Acupuncture: Getting Over Your Fear of Needles

We’ve all had some of experience with needles, whether you remember being a child waiting in line to receive a booster shot, or an adult getting your blood drawn, having a needle stuck in your body doesn’t exactly represent the happiest time of your life. For many people, childhood fears and past memories may make it hard to get over their fear of needles.

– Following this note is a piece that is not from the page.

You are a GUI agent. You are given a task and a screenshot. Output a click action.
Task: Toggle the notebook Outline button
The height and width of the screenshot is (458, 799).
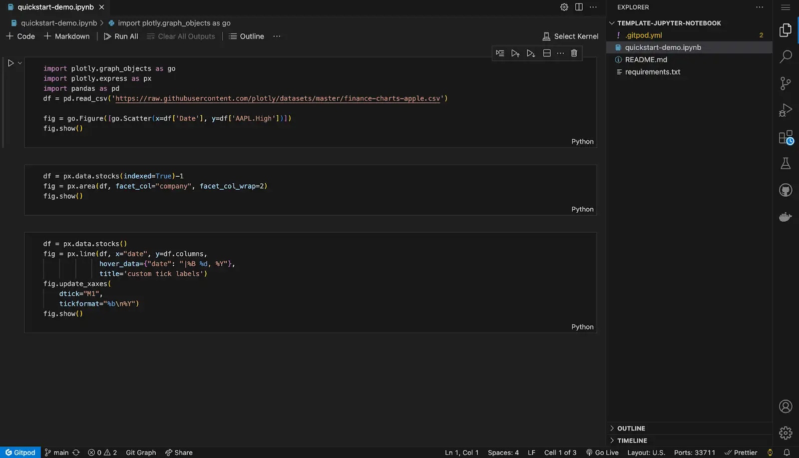(x=246, y=36)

After recently completing an acupuncture course, I was needle happy and ready to practice. All I needed were people to practice on.  Unfortunately for my partner, Steve, he is terrified of needles.  He hated it as a kid and he still hates it as an adult. He is squeamish with the sight of needles and can’t even look when someone on TV is being needled.  Even though I knew he didn’t like needles, I asked him to be my guinea pig anyways. After some tough convincing, I managed to get him to agree. 

Not all needles are the same

Steve has never had acupuncture before but his past experience of needles themselves have flooded his emotional gateways and now his imagination has got the best of him.

Unlike hypodermic hollow needles similar to those when you get your blood drawn, acupuncture needles are extremely thin, solid and are approximately 3 times thinner. They are made of stainless steel and are very flexible. Most people feel minimal discomfort when these fine needles are being inserted. For me, it reminds me of a mosquito bite or sometimes a bee sting.  Some people experience a warm sensation or an achiness, but keep in mind everyone’s experience may differ.

What happened?

Jessie’s perspective:

Well, it wasn’t as smooth as I had hoped. I thought showing him how thin and flexible the needle was would help calm his nerves, but I was wrong.  Secondly, I tried to be good therapist by explaining to him some of the potential side effects of acupuncture needling. I explained that I needed him to lie down because fainting may occur on the first treatment. Thirdly, I picked a point on his hand where he watched in horror. Even after all that, he let me insert the needle. It didn’t stay in long but it was done. 

Steve’s Perspective:

I was anxious and unsure of how it was going to feel. I was afraid it was going to be very painful and that (Jessie) would hit a nerve or a blood vessel. I was so nervous that I was gripping the couch until my knuckles were white.

It made me jump when the needle went in, but after a few minutes, I didn’t feel anything. I just wanted the needle out.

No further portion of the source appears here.